—¿Y él dejó de traducir?

—Sí. Empezó a hablar más, a pedir cosas. Emociones más verbales. Y yo... colapsé. Me sentí como una máquina que recibe demasiadas órdenes al mismo tiempo.

Robert asintió lentamente.

—Amar con alexitimia no es menos real. Solo es diferente. Pero incluso lo diferente necesita acompañamiento, paciencia. Nadie puede sostenerlo solo para siempre.

Me senté en el suelo, rodeada de platos y tazas. Había uno con pequeños relieves dorados en forma de espinas. Lo sostuve en silencio.

—Quiero que esta casa se sienta mía. No de los dos. Pero no puedo evitar pensar en él en cada objeto. Me enseñó a habitar los espacios, a darles sentido.

—Entonces dale sentido a este también. Pero con tu lenguaje.

Lo miré desde la pantalla, frunciendo el ceño.

—¿Estás seguro de que eres psicólogo y no guionista de películas independientes?

—Estoy seguro de que necesitas comer en algo que no parezca arma homicida. Elige la vajilla sin trauma proyectado.

—Ya no sé si me estás analizando o humillando con clase.

—Ambas cosas. Es lo que hago mejor.

Robert hojeaba algo fuera de cámara cuando levanté otro plato. Este tenía pequeños detalles en azul cobalto, como si alguien hubiera dejado pinceladas descuidadas pero hermosas.

—¿Y este? —pregunté, girándolo frente a la cámara—. Parece que lo pintó un artista deprimido con buen gusto.

Robert volvió a la pantalla, ladeando la cabeza.

—Ese me gusta. Tiene personalidad. Como tú, pero sin el trauma no resuelto.

—Es bueno saber que al menos un plato en casa tendrá estabilidad emocional.

Lo dejé a un lado, separándolo del resto.

—Lo elijo. Fin de la odisea. Que se jodan los platos blancos. No quiero cenar en algo que parezca el alma de mi terapeuta.

—Elegiste bien. Ahora solo falta que recuerdes comer en ellos.

—No me presiones, Freud.

Él se rió y bebió un sorbo de su té.

—Te dejo entonces. Recuerda que esa casa es tuya, no una réplica emocional de lo que perdiste.

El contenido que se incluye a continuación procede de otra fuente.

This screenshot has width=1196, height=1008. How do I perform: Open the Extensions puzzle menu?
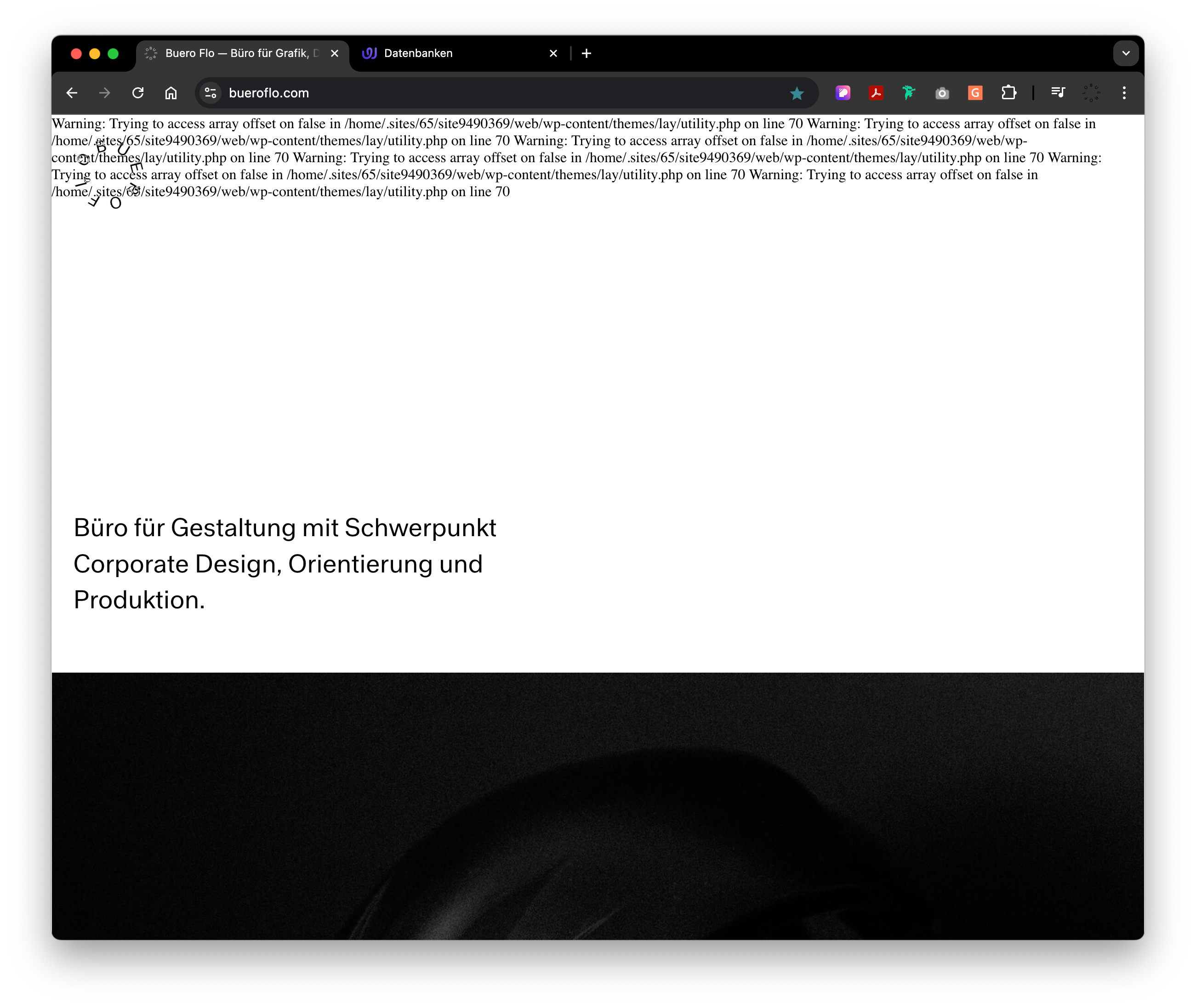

—Lo sé —asentí—. Y gracias, por... no hablarme como si estuviera rota.

—No lo estás. Solo estás reconfigurándote.

—Genial, sueno como una tostadora.

—Una tostadora con buen gusto en vajilla.

Me quedé un momento mirando el plato azul entre mis manos, como si contuviera algo más que porcelana.
Tal vez un comienzo. O al menos, un lugar donde apoyar lo que quedaba de mí sin que se rompiera.

Evité a Caín. Evité a Riot. Como si fueran virus altamente contagiosos y yo una paciente inmunodeprimida sin interés en recaídas emocionales. Y así fue el día siguiente, y el siguiente, y el siguiente. Un patrón monótono, metódico, terapéutico.

Y aunque estaba sola —o precisamente por eso—, una extraña sensación de paz había empezado a colarse en mi vida como una melodía ambiental sin letra.

Me mantenía en contacto con mi hermana menor. Ella hablaba rápido, se reía por cualquier cosa y tenía una lista de nombres en su vida que no paraba de crecer. Verla así, tan llena de luz, me hacía pensar en lo que alguna vez fui, o en lo que aparentaba ser. Nunca lo he tenido del todo claro.